Macierewicz: W środę, 11 kwietnia o godz. 13:00 przedstawimy kluczową informację potwierdzającą wybuch samolotu

Antoni Macierewicz
fot. Telewizja Republika

— W jutrzejszym raporcie o godz. 13:00 znajdzie się kluczowa informacja potwierdzająca wybuch samolotu. Gdyby nie było ostatniego wybuchu w centropłacie, większość pasażerów by przeżyła. — powiedział przewodniczący Komisji ds. Ponownego Zbadania Wypadku Lotniczego z 10.04.2010 r. w Smoleńsku, Antoni Macierewicz, który był gościem red. Doroty Kani i red. Katarzyny Gójska i wypowiedział się specjalnie dla Telewizji Republika.

— Bardzo trudno jest dzisiaj przywoływać wszystkie obrazy z tamtego czasu (...) Było jasne, iż stanęliśmy wobec kompletnie nowego etapu w naszej historii. Musieliśmy sprostać temu zadaniu. Musieliśmy zapobiec najgorszemu. Polska była w niebezpieczeństwie — zaczął Antoni Macierewicz.

— To jest ciągle proces niezakończony. Niewątpliwie przez 2 pierwsze lata rządów obozu patriotycznego mieliśmy niezwykłą intensyfikację społeczeństwa z rządem i jego kierunkiem działań — dodał.

— To był okres bardzo trudny, ale bardzo obiecujący — wtedy kiedy byliśmy w opozycji — podkreślił.

To była sytuacja w której działaliśmy jako prześladowana od rana do nocy opozycja. Ludzie byli wyrzucani z pracy, byli prześladowani, inwigilowani, byli traktowani jak wrogowie państwa. Jest to nieporównywalne z obecną sytuacją. To były dwa różne światy — zaznaczył przewodniczący komisji.

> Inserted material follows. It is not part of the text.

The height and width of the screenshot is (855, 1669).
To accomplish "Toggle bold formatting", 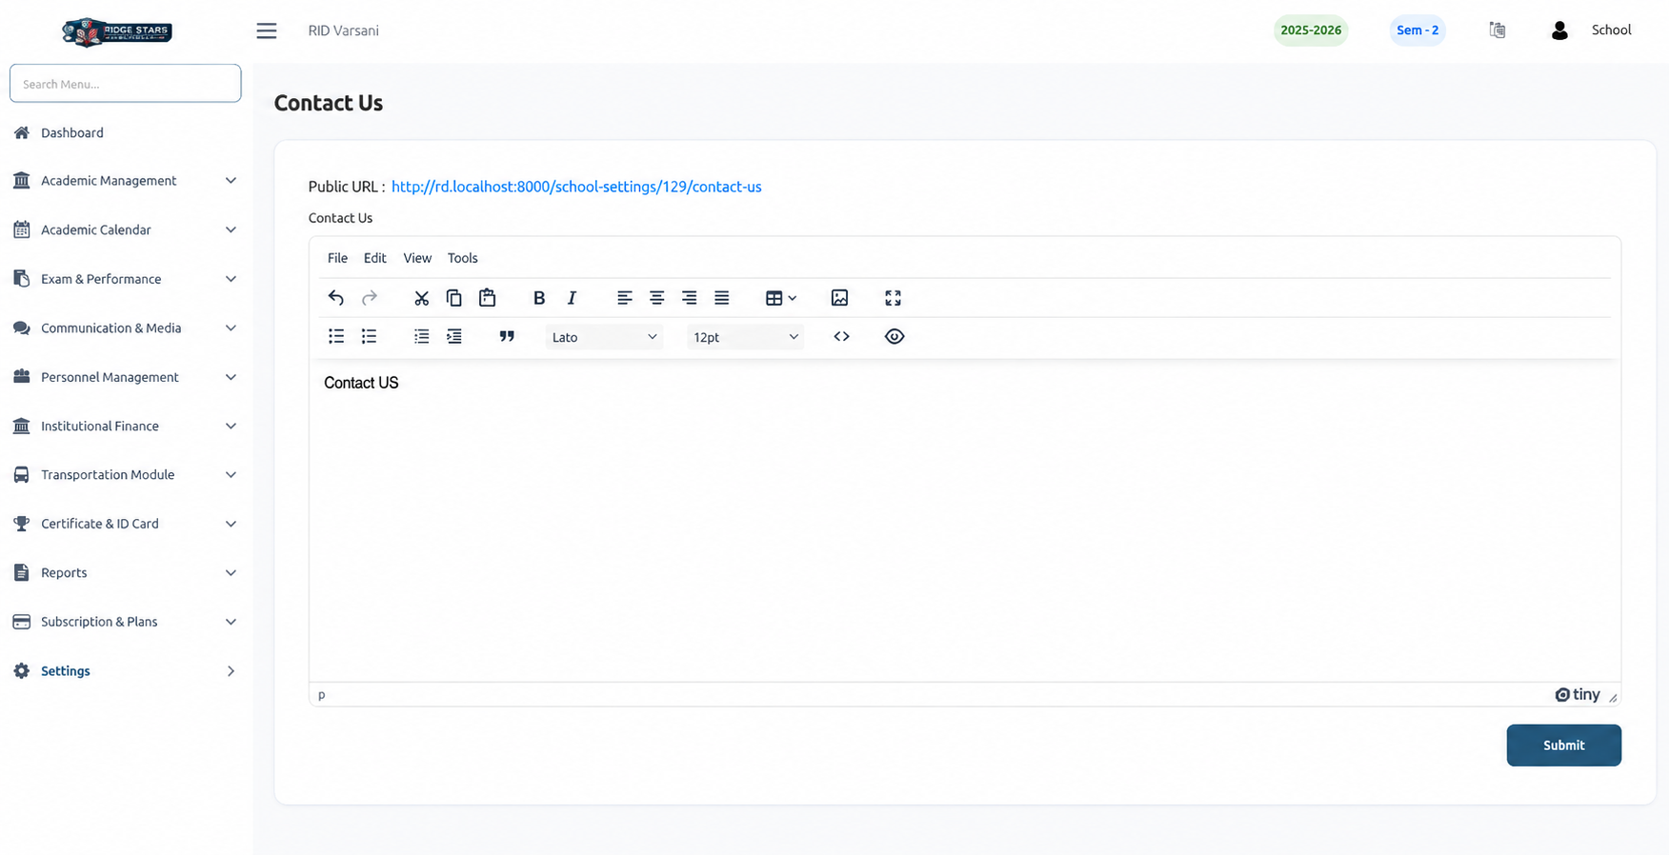I will (x=539, y=298).
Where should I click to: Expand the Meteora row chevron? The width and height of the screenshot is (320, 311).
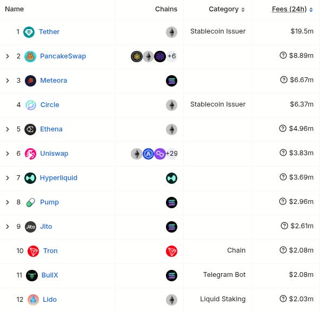8,81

"Rodziny zapoznały się już z raportem technicznym"

— Dla tych którzy są sprawcami to jest straszliwa klęska. Zrobią wszystko by to zdezawuować prawdę (...) Wiem, że naciski na poszczególne osoby nadal trwają. Mogę powiedzieć, że gdy kończyliśmy prace wszystkie osoby zaaprobowały raport — powiedział b. minister obrony narodowej.

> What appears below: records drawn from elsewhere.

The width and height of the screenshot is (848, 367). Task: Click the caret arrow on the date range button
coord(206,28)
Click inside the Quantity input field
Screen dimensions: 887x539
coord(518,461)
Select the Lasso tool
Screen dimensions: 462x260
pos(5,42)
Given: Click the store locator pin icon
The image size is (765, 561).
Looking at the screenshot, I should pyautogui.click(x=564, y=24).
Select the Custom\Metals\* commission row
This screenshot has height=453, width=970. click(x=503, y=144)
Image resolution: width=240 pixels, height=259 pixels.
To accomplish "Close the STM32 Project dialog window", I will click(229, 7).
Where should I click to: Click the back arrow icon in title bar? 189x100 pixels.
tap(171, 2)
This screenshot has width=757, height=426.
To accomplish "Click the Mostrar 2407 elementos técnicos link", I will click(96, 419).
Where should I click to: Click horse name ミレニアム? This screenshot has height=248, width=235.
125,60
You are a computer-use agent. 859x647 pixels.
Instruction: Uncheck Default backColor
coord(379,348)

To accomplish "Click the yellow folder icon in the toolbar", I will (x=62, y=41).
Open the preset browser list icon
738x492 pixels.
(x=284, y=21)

— To jest materiał, który nie jest publicystyką, to bardzo trudny materiał (...) Dobitność materiału dowodowego jest oczywista. Raport techniczny jednoznacznie stwierdza, że raport Millera był fałszywy. Raport techniczny nie ma mocy bycia raportem obowiązującym. Taką moc ma tylko raport końcowy — dodał.

"Zniszczenie przez eksplozję jest już przesądzone" 

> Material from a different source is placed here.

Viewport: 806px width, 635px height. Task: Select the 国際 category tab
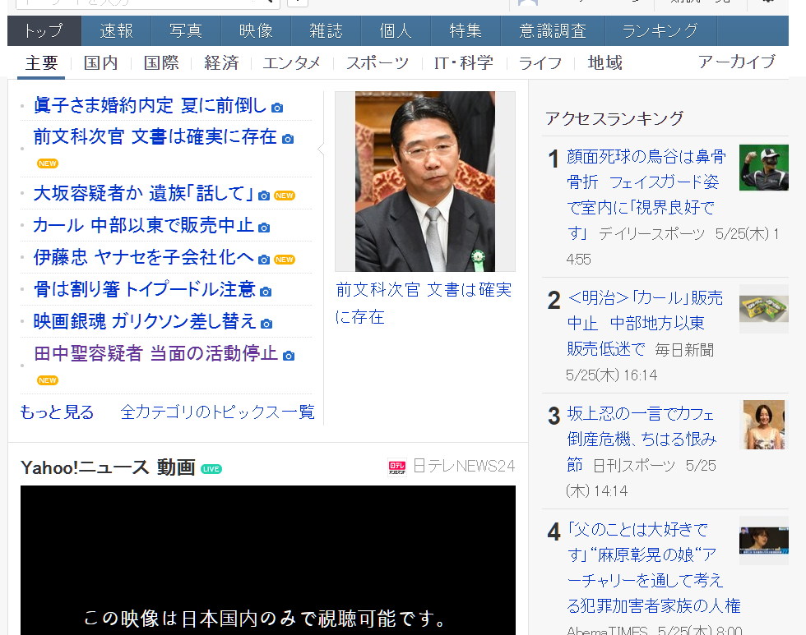pos(161,62)
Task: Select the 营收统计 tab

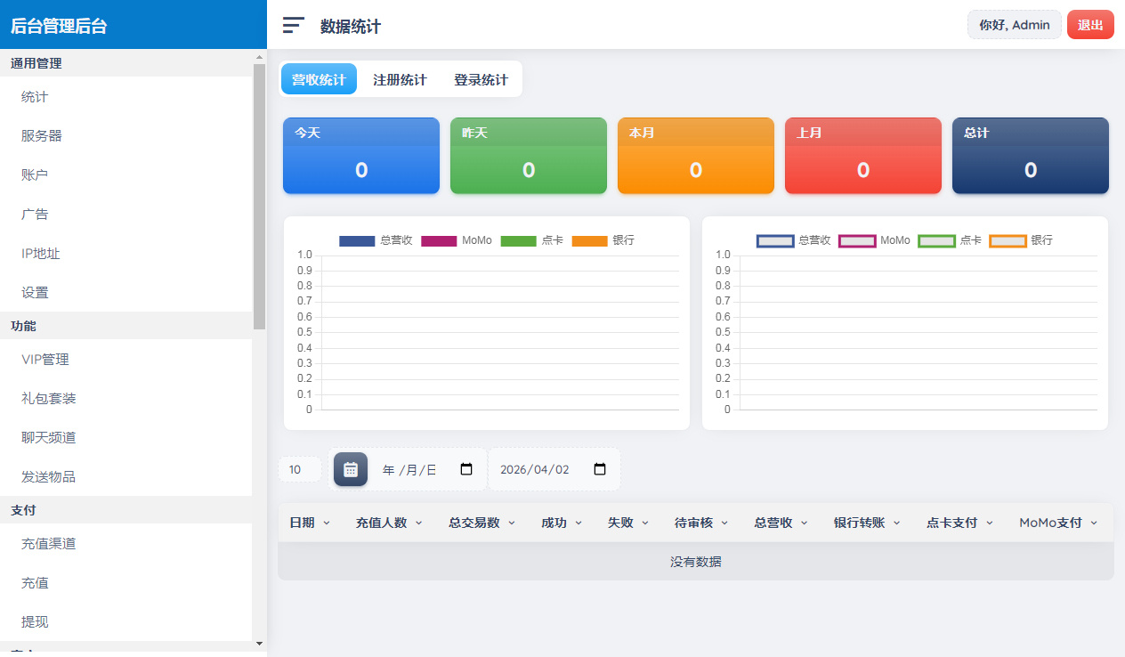Action: tap(319, 78)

— To co robi Instytut Wichita, by zapoznać się z przebiegiem prac, to dosyłanie. W jutrzejszym raporcie znajdzie się kluczowa informacja potwierdzająca wybuch samolotu. Gdyby nie było ostatniego wybuchu w centropłacie, większość pasażerów by przeżyła. Rekonstrukcja, której dokonaliśmy, jest niezależna od Instytutu Wichita. Samolot nie mógł się tak rozpaść. Zniszczenie przez eksplozję jest już przesądzone, dalszych analiz i badań nie potrzebujemy — powiedział Macierewicz.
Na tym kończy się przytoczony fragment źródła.